Hi, I’m new to pytorch and I’m trying to train Alexnet on 128x128 images. I modified my kernel sizes with respect to here. But I get the error:

RuntimeError: one of the variables needed for gradient computation has been modified by an inplace operation: [torch.cuda.FloatTensor [128, 4096]], which is output 0 of ReluBackward0, is at version 1; expected version 0 instead. Hint: enable anomaly detection to find the operation that failed to compute its gradient, with torch.autograd.set_detect_anomaly(True).

I don’t get any sense from this error and have 0 ideas to overcome.
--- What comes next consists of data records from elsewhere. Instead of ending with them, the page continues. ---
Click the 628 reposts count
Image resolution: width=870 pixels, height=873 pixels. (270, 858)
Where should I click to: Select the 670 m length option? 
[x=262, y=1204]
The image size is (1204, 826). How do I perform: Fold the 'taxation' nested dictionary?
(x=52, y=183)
Any help is appreciated.

```
# define model parameters
NUM_EPOCHS = 90 # original paper
BATCH_SIZE = 128
MOMENTUM = 0.9
LR_DECAY = 0.0005
LR_INIT = 0.01
IMAGE_DIM = 128 # pixels
NUM_CLASSES = 2 # 1000 classes for imagenet 2012 dataset
DEVICE_IDS = [0, 1, 2, 3] # GPUs to use
# modify this to point to your data directory
INPUT_ROOT_DIR = 'alexnet_data_in'
TRAIN_IMG_DIR = '/content/train'
OUTPUT_DIR = 'alexnet_data_out'
LOG_DIR = OUTPUT_DIR + '/tblogs' # tensorboard logs
CHECKPOINT_DIR = OUTPUT_DIR + '/models' # model checkpoints
# make checkpoint path directory
os.makedirs(CHECKPOINT_DIR, exist_ok=True)
class AlexNet(nn.Module):
"""
Neural network model consisting of layers propsed by AlexNet paper.
"""
def __init__(self, num_classes=2):
"""
Define and allocate layers for this neural net.
Args:
num_classes (int): number of classes to predict with this model
"""
super().__init__()
# input size should be : (b x 3 x 227 x 227)
# The image in the original paper states that width and height are 224 pixels, but
# the dimensions after first convolution layer do not lead to 55 x 55.
self.net = nn.Sequential(
nn.Conv2d(in_channels=3, out_channels=96, kernel_size=8, stride=4), # (b x 96 x 55 x 55) (b x 96 x 31 x 31)
nn.ReLU(),
nn.LocalResponseNorm(size=5, alpha=0.0001, beta=0.75, k=2), # section 3.3
nn.MaxPool2d(kernel_size=3, stride=2), # (b x 96 x 27 x 27) (b x 96 x 15 x 15)
nn.Conv2d(96, 256, 5, padding=2), # (b x 256 x 27 x 27) (b x 256 x 15 x 15)
nn.ReLU(),
nn.LocalResponseNorm(size=5, alpha=0.0001, beta=0.75, k=2),
nn.MaxPool2d(kernel_size=3, stride=2), # (b x 256 x 13 x 13) (b x 256 x 7 x 7)
nn.Conv2d(256, 384, 3, padding=1), # (b x 384 x 13 x 13) (b x 384 x 7 x 7)
nn.ReLU(),
nn.Conv2d(384, 384, 3, padding=1), # (b x 384 x 13 x 13)
nn.ReLU(),
nn.Conv2d(384, 256, 3, padding=1), # (b x 256 x 13 x 13)
nn.ReLU(),
nn.MaxPool2d(kernel_size=3, stride=2), # (b x 256 x 6 x 6) (b x 256 x 3 x 3)
)
# classifier is just a name for linear layers
self.classifier = nn.Sequential(
nn.Dropout(p=0.5, inplace=True),
nn.Linear(in_features=(256 * 3 * 3), out_features=4096),
nn.ReLU(),
nn.Dropout(p=0.5, inplace=True),
nn.Linear(in_features=4096, out_features=4096),
nn.ReLU(),
nn.Linear(in_features=4096, out_features=num_classes),
)
self.init_bias() # initialize bias
def init_bias(self):
for layer in self.net:
if isinstance(layer, nn.Conv2d):
nn.init.normal_(layer.weight, mean=0, std=0.01)
nn.init.constant_(layer.bias, 0)
# original paper = 1 for Conv2d layers 2nd, 4th, and 5th conv layers
nn.init.constant_(self.net[4].bias, 1)
nn.init.constant_(self.net[10].bias, 1)
nn.init.constant_(self.net[12].bias, 1)
def forward(self, x):
"""
Pass the input through the net.
Args:
x (Tensor): input tensor
Returns:
output (Tensor): output tensor
"""
x = self.net(x)
x = x.view(-1, 256 * 3 * 3) # reduce the dimensions for linear layer input
return self.classifier(x)
```